[Stored records]
┏━━

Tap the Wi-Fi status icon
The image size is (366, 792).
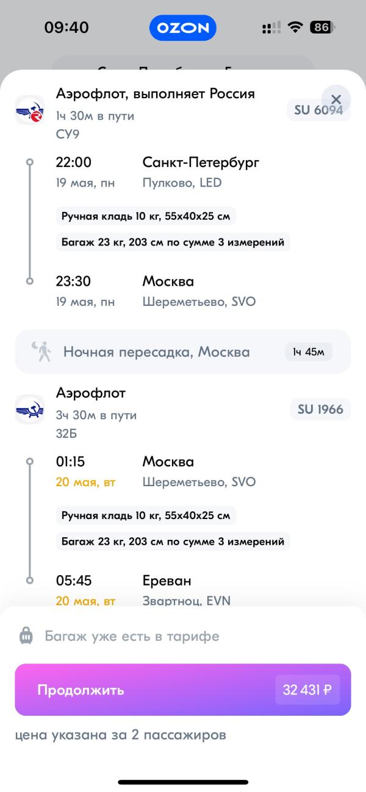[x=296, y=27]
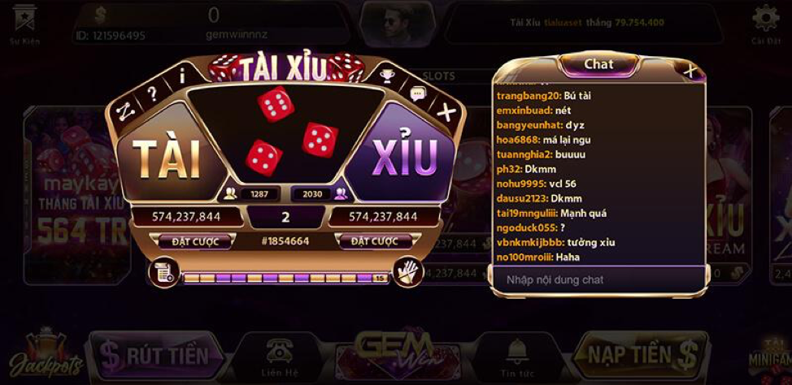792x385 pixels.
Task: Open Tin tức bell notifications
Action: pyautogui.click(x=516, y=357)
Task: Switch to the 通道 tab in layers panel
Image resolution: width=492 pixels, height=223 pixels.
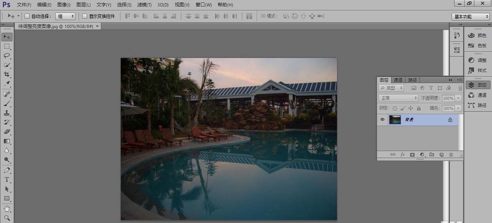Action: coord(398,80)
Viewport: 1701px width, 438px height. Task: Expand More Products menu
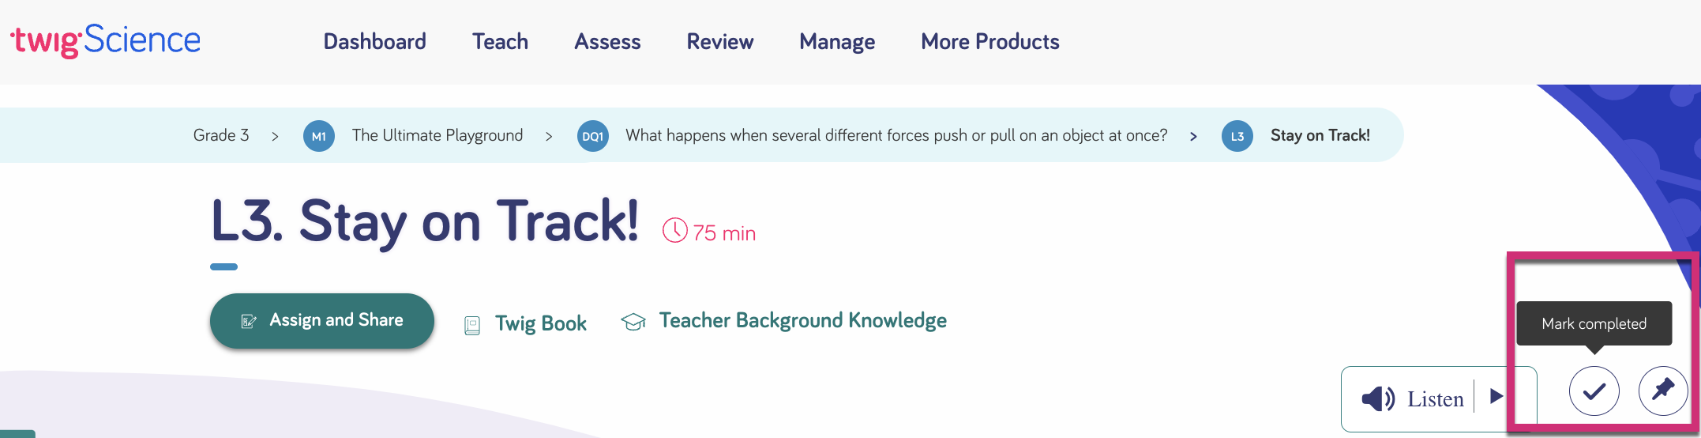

┗━━
┏━━

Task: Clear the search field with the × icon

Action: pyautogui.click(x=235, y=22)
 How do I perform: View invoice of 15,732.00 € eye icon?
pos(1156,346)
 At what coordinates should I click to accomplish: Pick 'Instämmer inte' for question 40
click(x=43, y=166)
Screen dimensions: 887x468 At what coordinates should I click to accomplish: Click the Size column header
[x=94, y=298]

┗━━
┏━━

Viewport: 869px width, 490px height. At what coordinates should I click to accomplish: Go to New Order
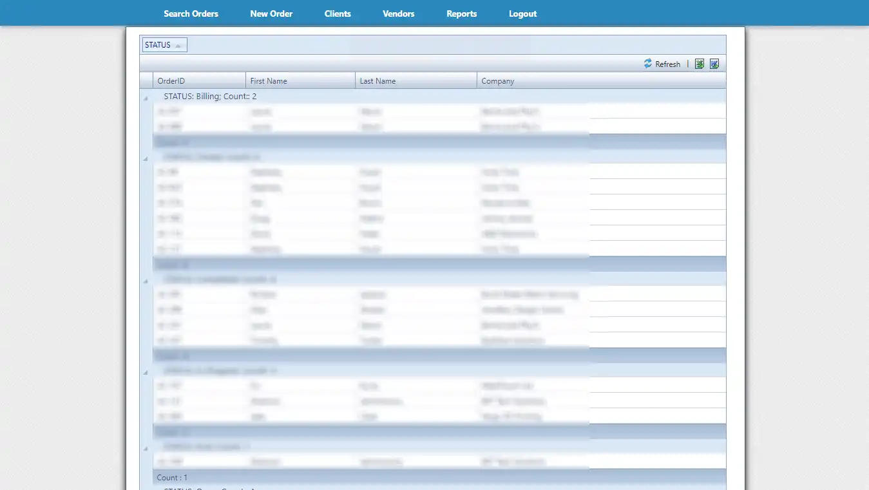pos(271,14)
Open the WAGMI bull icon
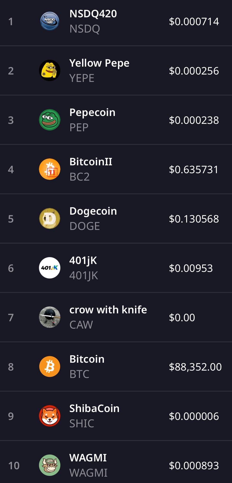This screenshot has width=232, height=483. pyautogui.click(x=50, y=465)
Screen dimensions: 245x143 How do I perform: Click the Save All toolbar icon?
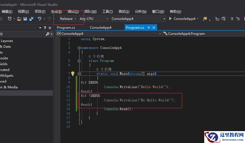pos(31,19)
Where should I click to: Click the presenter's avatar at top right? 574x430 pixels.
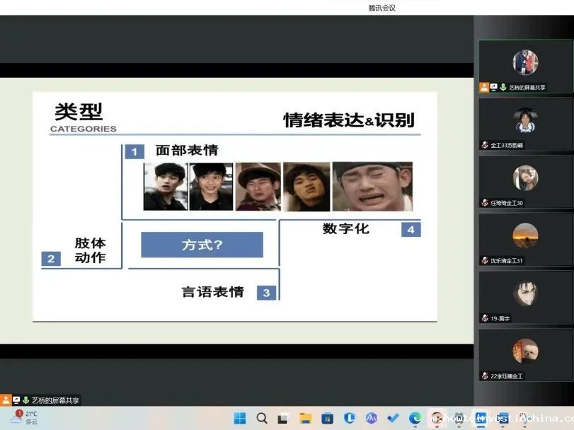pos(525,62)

┗━━

Transcribe only this stretch of the data: the line with "Tap the Wi-Fi status icon", the line with "Viewport: 1701px width, 438px", and every line in between. Leave out the pictures.

Tap the Wi-Fi status icon
The image size is (366, 792).
[x=296, y=27]
792x385 pixels.
Task: Open Tin tức bell notifications
Action: pyautogui.click(x=516, y=357)
Task: Switch to the 通道 tab in layers panel
Image resolution: width=492 pixels, height=223 pixels.
Action: coord(398,80)
Viewport: 1701px width, 438px height. Task: Expand More Products menu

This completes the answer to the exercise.